Sunday, November 21, 2010

REPUBLICANS: STUPID OR EVIL? DON'T MAKE ME CHOOSE

Steve Benen has a long post up on the question of whether Republicans are deliberately sabotaging the economy in order to regain power. It won't surprise you that I agree with him -- though I'm not sure their minds are just on sabotage, as I'll explain below:

Consider a thought experiment. Imagine you actively disliked the United States, and wanted to deliberately undermine its economy. What kind of positions would you take to do the most damage?

You might start with rejecting the advice of economists and oppose any kind of stimulus investments. You'd also want to cut spending and take money out of the economy, while blocking funds to states and municipalities, forcing them to lay off more workers. You'd no doubt want to cut off stimulative unemployment benefits, and identify the single most effective jobs program of the last two years (the TANF Emergency Fund) so you could kill it.

You might then take steps to stop the Federal Reserve from trying to lower the unemployment rate. You'd also no doubt want to create massive economic uncertainty by vowing to gut the national health care system, promising to re-write the rules overseeing the financial industry, vowing re-write business regulations in general, considering a government shutdown, and even weighing the possibly of sending the United States into default.

You might want to cover your tracks a bit, and say you have an economic plan that would help -- a tax policy that's already been tried -- but you'd do so knowing that such a plan has already proven not to work.

Does any of this sound familiar? ...


I think Republicans do recognize that at least some of what they're opposing would help the economy get back on track, and certainly would give desperate people money and hope in the short term, and they don't want any of that to happen. (I'll add the caveat that I think Republicans sincerely believe some of these programs don't work at all, but even Republicans grasp, for instance, that unemployed people are better off financially with unemployment benefits than without.)

But I'm not sure I agree with what Steve says about Republicans' claims regarding their own policies. They don't believe their plan "has already proven not to work."

To talk about this, we have to leave the realms of politics and economics, and enter the realm of religion. Republicans have a religious faith in the power of "freedom" (which means whatever they choose it to mean) and tax cuts to solve every problem. They cherry-pick evidence and ignore whatever doesn't fit -- thus, they argue that Bush economic policies worked spectacularly, and assume that you'll pay no attention to the minor detail that at the end of the Bush ride there was a spectacular job-killing, budget-busting crash caused by the bursting of the Bush bubble, which wiped out the very gains they're bragging about.

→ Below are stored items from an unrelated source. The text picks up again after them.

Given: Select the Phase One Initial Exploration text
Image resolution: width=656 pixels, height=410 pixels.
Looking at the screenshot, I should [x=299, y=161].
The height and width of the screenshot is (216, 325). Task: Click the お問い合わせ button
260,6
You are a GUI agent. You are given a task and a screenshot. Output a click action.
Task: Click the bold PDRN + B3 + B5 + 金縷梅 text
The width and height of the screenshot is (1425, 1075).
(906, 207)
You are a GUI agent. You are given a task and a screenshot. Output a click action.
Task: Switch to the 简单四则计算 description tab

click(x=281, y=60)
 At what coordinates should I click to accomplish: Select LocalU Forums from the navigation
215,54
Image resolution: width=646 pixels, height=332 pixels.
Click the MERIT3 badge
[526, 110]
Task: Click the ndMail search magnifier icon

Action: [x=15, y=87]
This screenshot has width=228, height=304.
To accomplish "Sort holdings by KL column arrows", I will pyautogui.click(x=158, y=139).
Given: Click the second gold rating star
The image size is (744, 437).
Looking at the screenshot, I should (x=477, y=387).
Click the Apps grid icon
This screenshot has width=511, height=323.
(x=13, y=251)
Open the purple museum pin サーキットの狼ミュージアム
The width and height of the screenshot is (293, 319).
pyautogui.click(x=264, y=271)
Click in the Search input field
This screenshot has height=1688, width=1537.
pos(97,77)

As a result, Republicans don't think it's really a bad thing if the economy is hoorible for two more years. They don't feel they need to allow solutions other than their own to be tried, even if they think they might work, because the pain of the next two years will be nothing -- the magic Rand/Reagan fairy dust they'll apply in 2013 will simply make all the pain go away.

No, they don't believe it will be a tough slog, made even tougher for themselves because the economic trough is even deeper. Their policies are magic. They're divine. They're cure-alls.

So, in their own minds, they're not doing any real damage at all.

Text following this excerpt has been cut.